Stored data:
◆ ◆ ◆ ◆ ◆

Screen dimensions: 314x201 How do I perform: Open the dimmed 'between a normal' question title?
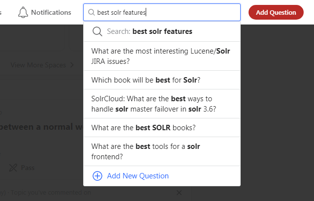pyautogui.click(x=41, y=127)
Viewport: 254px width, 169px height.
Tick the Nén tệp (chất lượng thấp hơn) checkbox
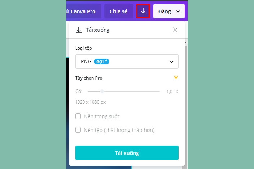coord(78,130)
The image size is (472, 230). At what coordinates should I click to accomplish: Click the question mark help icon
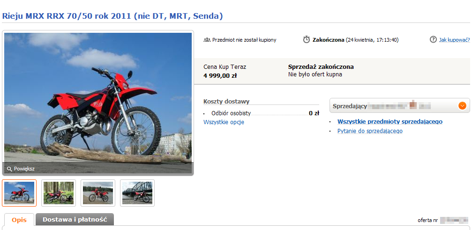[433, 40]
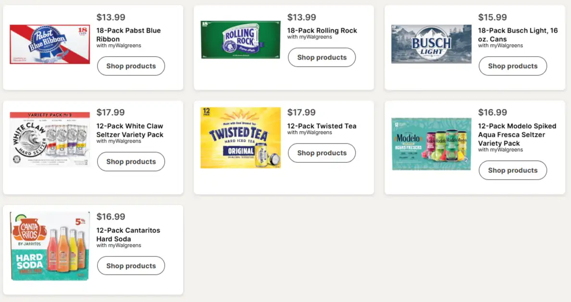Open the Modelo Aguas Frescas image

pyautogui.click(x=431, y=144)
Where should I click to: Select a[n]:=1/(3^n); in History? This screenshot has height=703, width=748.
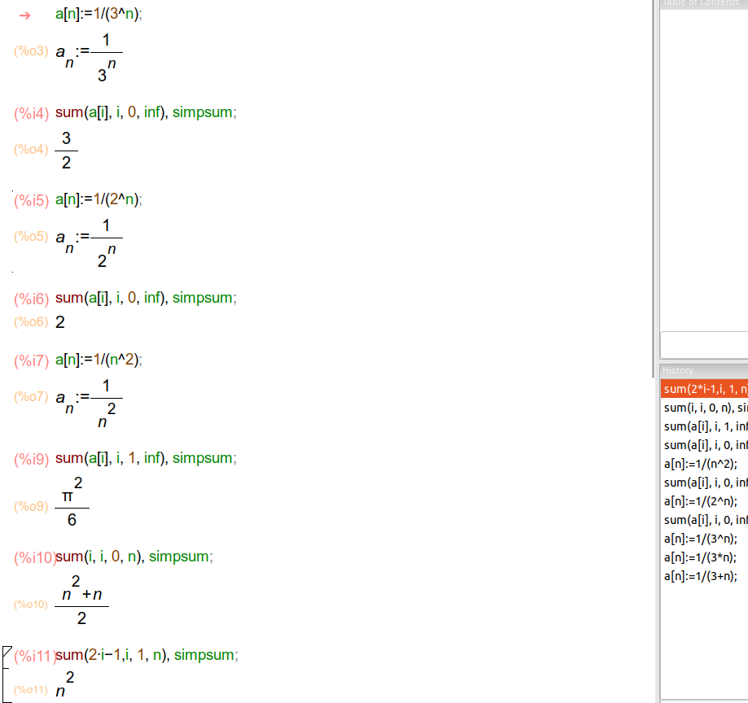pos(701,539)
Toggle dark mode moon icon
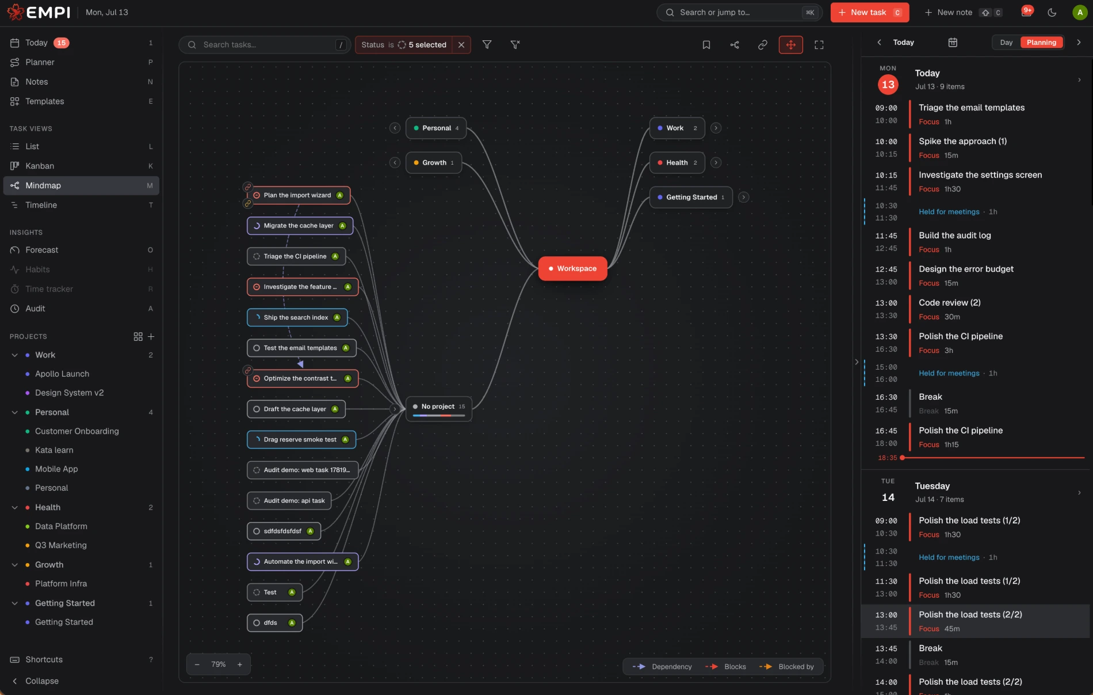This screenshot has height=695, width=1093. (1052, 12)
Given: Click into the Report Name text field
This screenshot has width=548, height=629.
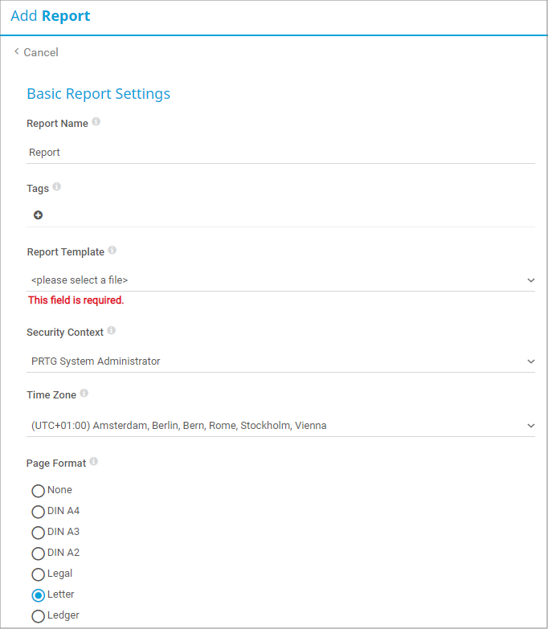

◆ ◆ ◆ ◆ ◆

• **Task item**
Your answer must be an exact copy of the records, without the pictures.

• **Answer**
Screen dimensions: 314x201 How do I perform: Open the dimmed 'between a normal' question title?
pyautogui.click(x=41, y=127)
Viewport: 254px width, 169px height.
Tick the Nén tệp (chất lượng thấp hơn) checkbox
coord(78,130)
The image size is (472, 230). At what coordinates should I click to accomplish: Click the question mark help icon
[433, 40]
Open the Modelo Aguas Frescas image

pyautogui.click(x=431, y=144)
Where should I click to: Select a[n]:=1/(3^n); in History? This screenshot has height=703, width=748.
pos(701,539)
Toggle dark mode moon icon
This screenshot has height=695, width=1093. (1052, 12)
Given: Click into the Report Name text field
This screenshot has width=548, height=629.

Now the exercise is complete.